Por fim, a auto-observação é uma prática que deve permear todas as demais práticas. Ainda assim, deve ser lembrado que é somente um meio, somente uma prática. A auto-observação deve ensinar de forma direta o que se aprendeu pelos livros e falas de professores. Desse modo, deve mostrar diretamente a você o seu sonambulismo, viés cognitivo, reações, negações, mecanicidade etc. Também deve lhe mostrar sua evolução, sua capacidade de agir pela sua livre vontade e desejo. Afinal, você é o seu próprio livro. Apesar disso, existe uma armadilha em acreditar que estar realizando auto-observação é está realizando o trabalho interior. Se tal prática não estiver conectada a todas as demais práticas facilmente se torna uma excelente distração para o ego.
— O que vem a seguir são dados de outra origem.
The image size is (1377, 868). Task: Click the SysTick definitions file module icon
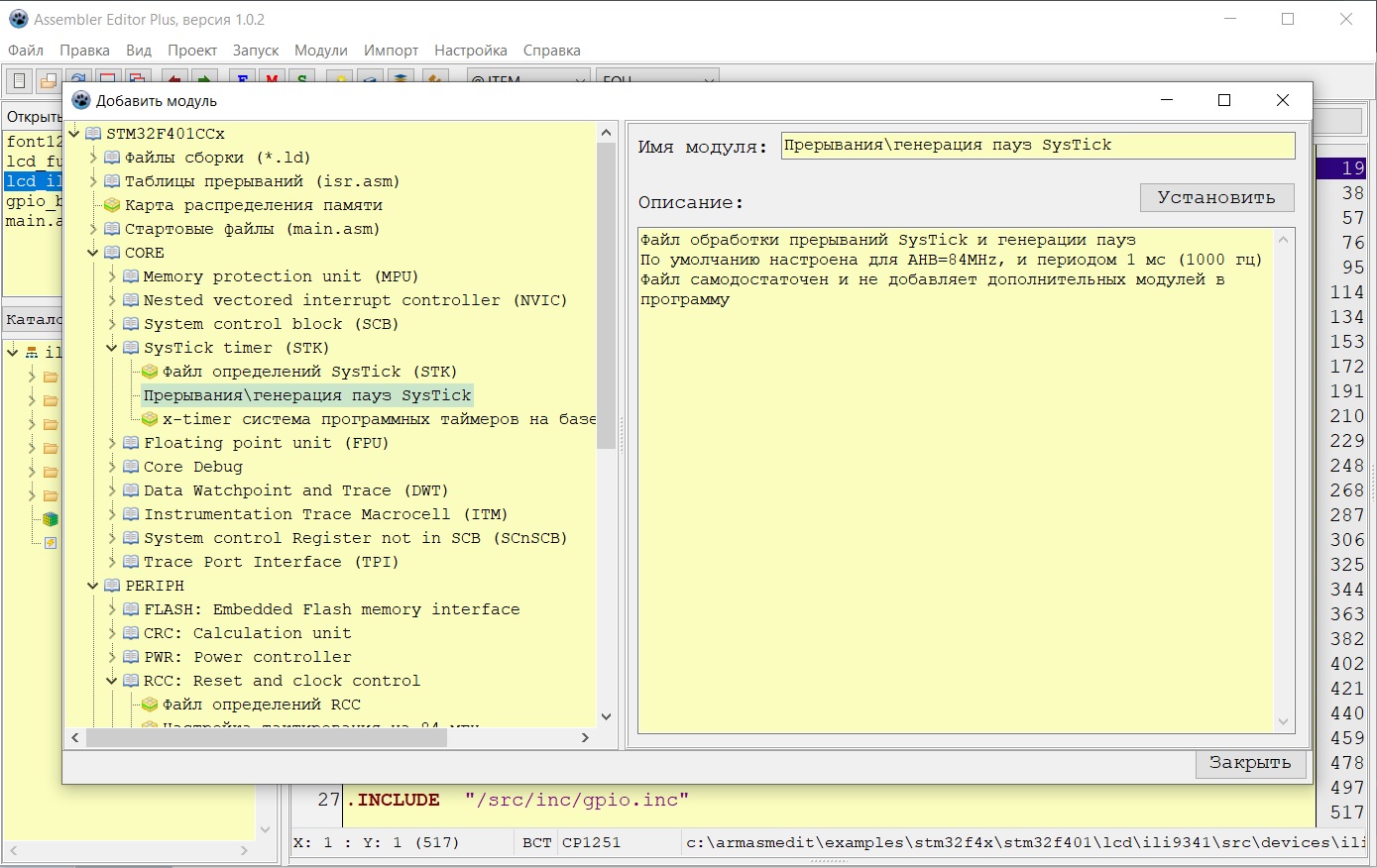coord(150,372)
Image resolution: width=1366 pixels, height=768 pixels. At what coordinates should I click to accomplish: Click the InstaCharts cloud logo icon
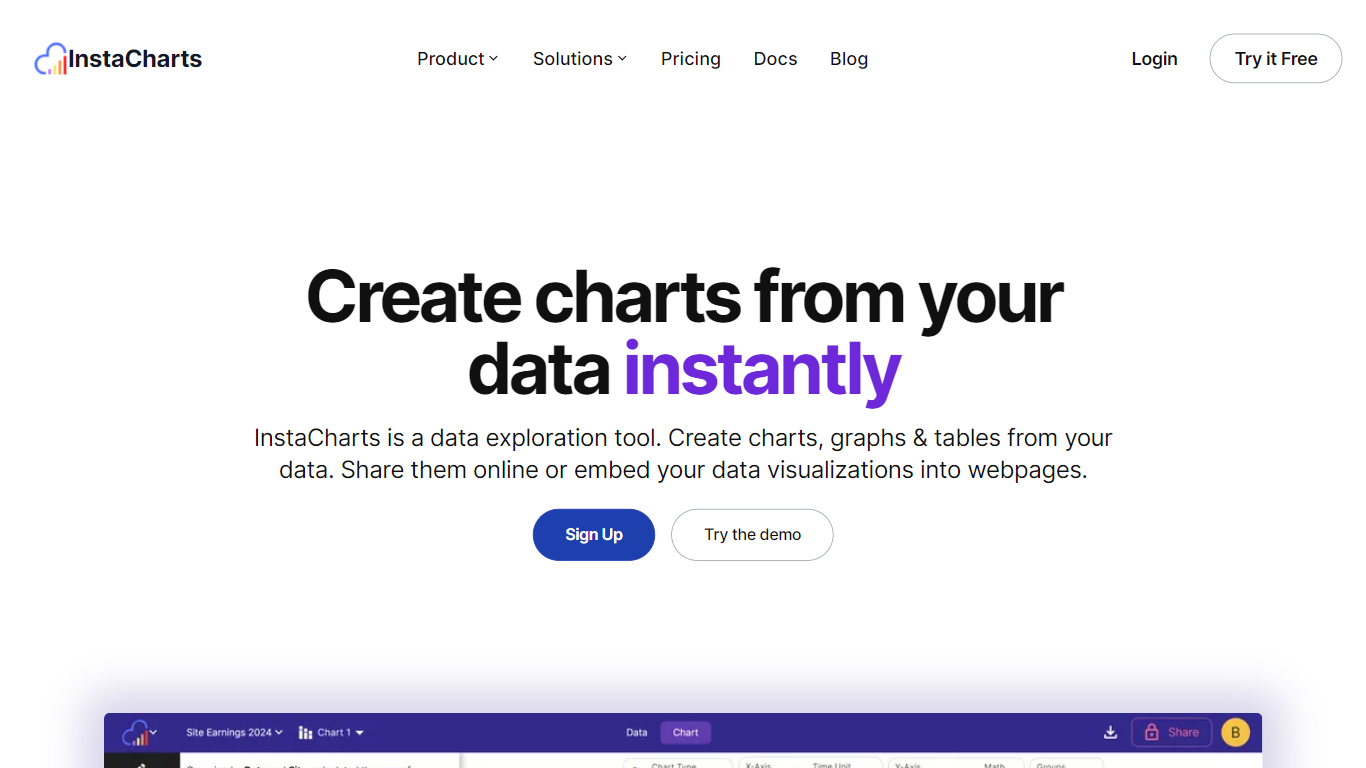[x=51, y=59]
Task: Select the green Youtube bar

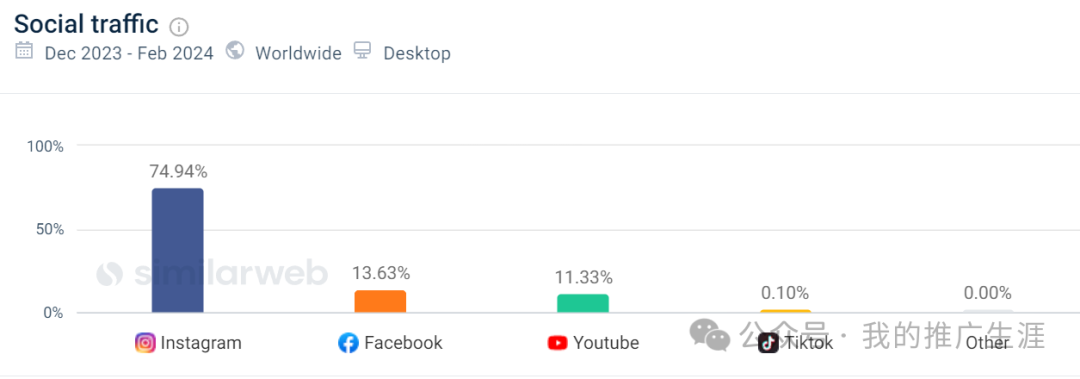Action: pos(583,303)
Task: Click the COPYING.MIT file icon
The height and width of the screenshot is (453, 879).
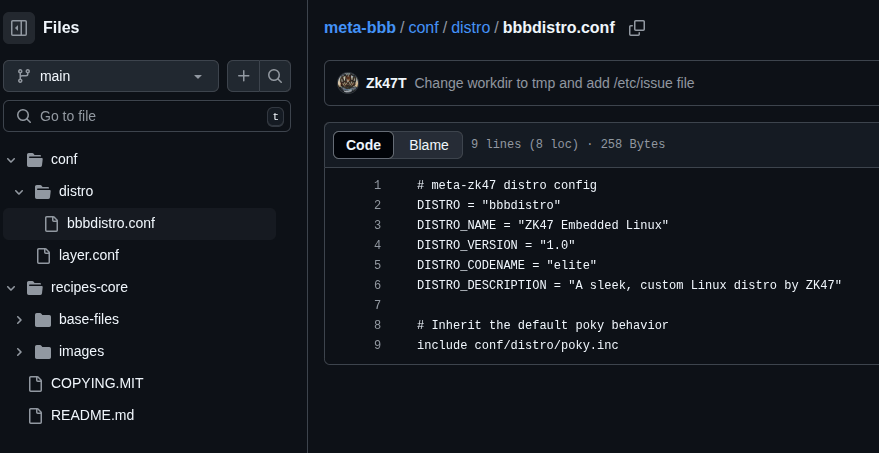Action: click(35, 383)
Primeira ação! Faça o seu planejamento

Para finalizar sugiro então que faça o seu planejamento de suas atividades. Coloque no papel seus horários e compromissos. Veja o que você pode abdicar e o que você pode conciliar. Defina em seu calendário uma rotina que cubra todas as práticas aqui listadas de pelo menos 10 minutos diários. Por vezes, você pode substituir um trecho de ônibus por uma caminhada. Pode aproveitar um trajeto de carro para ouvir um podcast. Se estiver de carona poderá ler um trecho de livro ou fazer uma meditação. Criar o hábito, fazer com atenção e dedicação por 10 minutos com constância é a ação mais importante que lhe trará resultados contínuos e de longo prazo.